Home > Nonfiction > Playing A Losing Game > Page 17
Playing A Losing Game Page 17

by MF Bishop


  Chapter Eighty Seven

  Bobby pushed aside the terrible realization that Mary disliked him in particular, not men in general - or at least not men who were Generals. He threw himself into the work of turning the spy link into a double agent.

  The game was played for one week.
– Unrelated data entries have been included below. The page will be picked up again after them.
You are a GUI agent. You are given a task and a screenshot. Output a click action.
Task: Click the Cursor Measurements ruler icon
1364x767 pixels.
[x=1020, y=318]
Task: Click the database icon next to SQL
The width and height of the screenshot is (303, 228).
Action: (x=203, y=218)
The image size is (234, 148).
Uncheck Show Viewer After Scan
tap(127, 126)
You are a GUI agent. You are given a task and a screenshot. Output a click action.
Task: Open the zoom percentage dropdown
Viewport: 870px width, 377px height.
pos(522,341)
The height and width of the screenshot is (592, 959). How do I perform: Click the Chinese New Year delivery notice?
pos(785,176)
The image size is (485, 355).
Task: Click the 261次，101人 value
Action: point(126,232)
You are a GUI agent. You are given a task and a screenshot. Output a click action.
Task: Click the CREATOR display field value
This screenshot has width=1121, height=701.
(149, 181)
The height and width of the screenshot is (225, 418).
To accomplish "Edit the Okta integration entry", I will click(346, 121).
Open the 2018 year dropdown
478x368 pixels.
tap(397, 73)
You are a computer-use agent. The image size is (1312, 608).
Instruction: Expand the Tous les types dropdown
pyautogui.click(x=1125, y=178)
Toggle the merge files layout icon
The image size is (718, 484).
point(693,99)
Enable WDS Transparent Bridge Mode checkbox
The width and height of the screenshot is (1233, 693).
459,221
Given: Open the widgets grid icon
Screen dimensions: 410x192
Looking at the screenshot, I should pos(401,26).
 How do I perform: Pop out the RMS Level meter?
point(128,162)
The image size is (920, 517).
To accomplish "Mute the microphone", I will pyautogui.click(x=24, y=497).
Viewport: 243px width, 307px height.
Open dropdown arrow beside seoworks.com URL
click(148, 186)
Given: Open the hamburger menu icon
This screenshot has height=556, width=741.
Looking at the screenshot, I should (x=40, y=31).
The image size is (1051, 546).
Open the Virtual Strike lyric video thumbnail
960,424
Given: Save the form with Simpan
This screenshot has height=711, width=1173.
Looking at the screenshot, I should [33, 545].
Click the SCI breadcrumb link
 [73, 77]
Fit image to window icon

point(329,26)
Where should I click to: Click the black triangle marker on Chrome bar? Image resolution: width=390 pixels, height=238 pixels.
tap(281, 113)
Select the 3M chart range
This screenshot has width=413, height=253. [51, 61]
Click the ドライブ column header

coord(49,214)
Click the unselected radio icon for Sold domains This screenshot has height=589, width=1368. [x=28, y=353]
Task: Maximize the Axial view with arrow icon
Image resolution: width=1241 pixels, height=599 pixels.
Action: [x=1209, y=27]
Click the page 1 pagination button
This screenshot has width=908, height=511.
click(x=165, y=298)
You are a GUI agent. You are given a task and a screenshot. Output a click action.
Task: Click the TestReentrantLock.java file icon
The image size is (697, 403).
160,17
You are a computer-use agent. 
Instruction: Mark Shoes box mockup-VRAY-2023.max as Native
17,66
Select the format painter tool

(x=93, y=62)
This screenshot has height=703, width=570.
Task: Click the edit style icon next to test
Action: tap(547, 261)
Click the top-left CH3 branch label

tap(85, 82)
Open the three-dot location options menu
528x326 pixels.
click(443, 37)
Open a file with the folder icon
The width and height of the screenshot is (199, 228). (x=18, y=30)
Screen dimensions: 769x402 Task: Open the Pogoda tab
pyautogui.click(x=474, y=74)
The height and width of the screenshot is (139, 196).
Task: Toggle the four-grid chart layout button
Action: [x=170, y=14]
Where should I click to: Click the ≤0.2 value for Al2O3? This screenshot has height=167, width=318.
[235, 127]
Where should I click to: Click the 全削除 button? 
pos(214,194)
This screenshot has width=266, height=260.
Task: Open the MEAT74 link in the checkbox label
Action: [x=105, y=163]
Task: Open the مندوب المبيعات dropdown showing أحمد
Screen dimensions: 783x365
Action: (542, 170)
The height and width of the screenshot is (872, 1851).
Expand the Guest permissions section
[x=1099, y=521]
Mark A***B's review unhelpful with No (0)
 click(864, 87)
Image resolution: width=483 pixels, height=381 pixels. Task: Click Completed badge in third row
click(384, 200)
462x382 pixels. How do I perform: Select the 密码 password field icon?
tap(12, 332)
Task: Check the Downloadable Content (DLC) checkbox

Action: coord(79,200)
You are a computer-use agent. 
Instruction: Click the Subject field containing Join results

The teams then took a week to plan. There were now five days left in the planning week; five days to construct a parallel Game and the means to feed it to the spy link. The United States Game team swelled to hundreds of people as false moves were devised to be translated by the Dragon and then transmitted via Enterprise Magnetics to Japan. Bobby supervised the construction of a sealed enclosure around the spy pickups. Transmitters inside the enclosure beamed Omniac's signals to the enemy as a group of military strategists and programmers tested the false moves for the next round of play.

  Mary worked at the Navy Yard, converting the Dragon - 'perverting' the Dragon, she called it. The job took almost sixty hours, but at the end of that time, the Dragon was tamed. It would now change any set of signals in the Japanese standard computer language to Omniac's unique tones.

  Security was maintained by following the 'once in, never out' principle. Almost three hundred people dropped out of sight for the week, locked up at Omniac, the Navy Yard and the Pentagon. Alexa took over security at Omniac, had cots set up in the halls, and turned the officers' mess into a gigantic soup kitchen.

  Six hours before the start of the next round of the Game, a haggard, dirty, smelly group of managers and technicians switched the signals being fed to the spy from Omniac to the Dragon. A computer terminal displayed Omniac's signals and the Dragon's signals on the same screen. The group examined them anxiously.

  "Looks good to me," Bobby muttered. "Christ on a crutch, I think this might work."

  "You mean you doubted it?" Tony Walsh asked in surprise.

  "Hell, yes, I doubted it," Bobby said. "It sounded completely crazy to me."

  "But it was your idea."

  "I rest my case," Bobby said triumphantly.